Over the long term, budget pressures and high enlistment targets will create incentives for the armed services to continue to cut back on pay and benefits and to hope that shortfalls can be made up by noncitizens seeking accelerated citizenship. This would save the Pentagon money but make military service relatively less appealing to those Americans who already have citizenship.

This didn't happen during previous waves of immigration because there was little disparity between immigrants and the native-born in the other characteristics that affect enlistment rates - educational attainment, for instance. But now the disparities are huge.

This points to another practical problem. By limiting military service to those who have already become citizens, we might be less likely to face instances of desertion and treason, like the San Patricio Battalion, a group of Irish immigrants in our Army that defected to fight for the enemy in the Mexican War. Although Sgt. Asan Akbar, the Muslim convert who allegedly killed two of his comrades in a grenade attack in Kuwait, was not an immigrant, the Washington Times reported recently that U.S. officials feared more attacks from the 4,000-plus Muslims, many of them immigrants, in the armed forces.
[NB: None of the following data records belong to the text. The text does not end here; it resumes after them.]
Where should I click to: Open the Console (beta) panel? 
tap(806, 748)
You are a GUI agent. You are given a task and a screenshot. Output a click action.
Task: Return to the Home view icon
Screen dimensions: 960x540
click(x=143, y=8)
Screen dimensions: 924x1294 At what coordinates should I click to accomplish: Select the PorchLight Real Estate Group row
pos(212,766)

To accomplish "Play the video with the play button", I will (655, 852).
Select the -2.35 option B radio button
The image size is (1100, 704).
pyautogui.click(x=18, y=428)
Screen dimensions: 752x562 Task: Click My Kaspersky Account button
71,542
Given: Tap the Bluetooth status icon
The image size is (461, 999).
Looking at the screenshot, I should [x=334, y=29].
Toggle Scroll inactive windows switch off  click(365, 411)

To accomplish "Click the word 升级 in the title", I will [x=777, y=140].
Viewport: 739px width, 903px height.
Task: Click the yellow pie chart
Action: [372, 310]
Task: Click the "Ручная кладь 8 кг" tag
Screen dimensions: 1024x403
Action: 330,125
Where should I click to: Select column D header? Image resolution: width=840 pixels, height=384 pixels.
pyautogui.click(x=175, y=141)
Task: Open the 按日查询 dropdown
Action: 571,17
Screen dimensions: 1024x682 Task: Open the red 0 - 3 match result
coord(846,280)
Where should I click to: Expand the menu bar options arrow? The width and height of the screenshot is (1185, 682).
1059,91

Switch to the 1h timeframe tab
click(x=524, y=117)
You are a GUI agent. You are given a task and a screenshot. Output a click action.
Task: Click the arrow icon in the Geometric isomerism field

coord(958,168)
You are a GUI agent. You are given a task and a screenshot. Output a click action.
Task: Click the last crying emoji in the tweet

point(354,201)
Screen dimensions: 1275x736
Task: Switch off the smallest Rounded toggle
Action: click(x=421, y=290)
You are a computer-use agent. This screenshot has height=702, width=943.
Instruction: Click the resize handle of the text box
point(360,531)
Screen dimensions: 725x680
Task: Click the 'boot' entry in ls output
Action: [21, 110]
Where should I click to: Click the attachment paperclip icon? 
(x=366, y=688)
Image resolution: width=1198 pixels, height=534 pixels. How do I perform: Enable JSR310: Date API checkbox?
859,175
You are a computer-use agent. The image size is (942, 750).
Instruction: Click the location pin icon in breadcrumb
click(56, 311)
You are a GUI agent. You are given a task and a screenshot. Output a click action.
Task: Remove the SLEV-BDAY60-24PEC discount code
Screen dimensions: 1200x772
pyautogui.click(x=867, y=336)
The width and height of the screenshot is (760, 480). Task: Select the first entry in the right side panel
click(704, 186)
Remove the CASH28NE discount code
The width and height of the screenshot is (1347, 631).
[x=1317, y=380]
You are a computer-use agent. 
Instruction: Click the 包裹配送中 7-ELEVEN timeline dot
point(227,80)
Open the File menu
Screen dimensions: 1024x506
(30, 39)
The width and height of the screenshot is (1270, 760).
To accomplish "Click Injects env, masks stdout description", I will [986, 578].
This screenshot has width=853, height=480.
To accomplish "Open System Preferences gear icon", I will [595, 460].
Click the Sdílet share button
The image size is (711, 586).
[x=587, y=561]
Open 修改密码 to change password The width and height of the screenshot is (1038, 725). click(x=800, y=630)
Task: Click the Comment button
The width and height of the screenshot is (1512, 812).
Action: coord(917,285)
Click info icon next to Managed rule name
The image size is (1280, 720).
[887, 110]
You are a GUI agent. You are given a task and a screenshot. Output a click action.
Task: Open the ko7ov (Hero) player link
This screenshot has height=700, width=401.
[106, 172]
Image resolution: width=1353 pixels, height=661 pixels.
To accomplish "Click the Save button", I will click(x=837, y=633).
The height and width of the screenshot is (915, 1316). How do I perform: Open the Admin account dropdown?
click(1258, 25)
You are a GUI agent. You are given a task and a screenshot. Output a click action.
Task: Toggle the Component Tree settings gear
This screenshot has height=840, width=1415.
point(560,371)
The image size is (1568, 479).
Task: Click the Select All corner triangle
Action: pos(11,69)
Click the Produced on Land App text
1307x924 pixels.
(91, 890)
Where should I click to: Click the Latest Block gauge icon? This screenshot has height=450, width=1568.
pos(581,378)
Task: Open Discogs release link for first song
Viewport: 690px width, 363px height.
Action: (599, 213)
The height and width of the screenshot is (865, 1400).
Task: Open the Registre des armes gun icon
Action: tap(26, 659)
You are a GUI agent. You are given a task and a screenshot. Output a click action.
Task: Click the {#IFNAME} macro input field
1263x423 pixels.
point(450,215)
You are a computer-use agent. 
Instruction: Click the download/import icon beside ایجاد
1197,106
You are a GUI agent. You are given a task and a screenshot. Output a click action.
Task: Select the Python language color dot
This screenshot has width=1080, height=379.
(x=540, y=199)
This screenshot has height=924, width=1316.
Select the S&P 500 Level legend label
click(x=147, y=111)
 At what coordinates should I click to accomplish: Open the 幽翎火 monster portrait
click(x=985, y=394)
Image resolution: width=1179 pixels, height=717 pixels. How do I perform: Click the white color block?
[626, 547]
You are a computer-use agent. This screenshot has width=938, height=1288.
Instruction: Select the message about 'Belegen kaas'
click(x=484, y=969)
There is a way out of this problem without changing the military's rules: reducing immigration. Though the principled argument is unrelated to numbers, it would become less salient if there were fewer noncitizens enlisting. And the practical problems with immigrant enlistment would shrink if the immigrant population were to shrink. Noncitizen enlistment and mass immigration just don't go together. One or the other needs to be ended.


Mark Krikorian is executive director of the Center for Immigration Studies.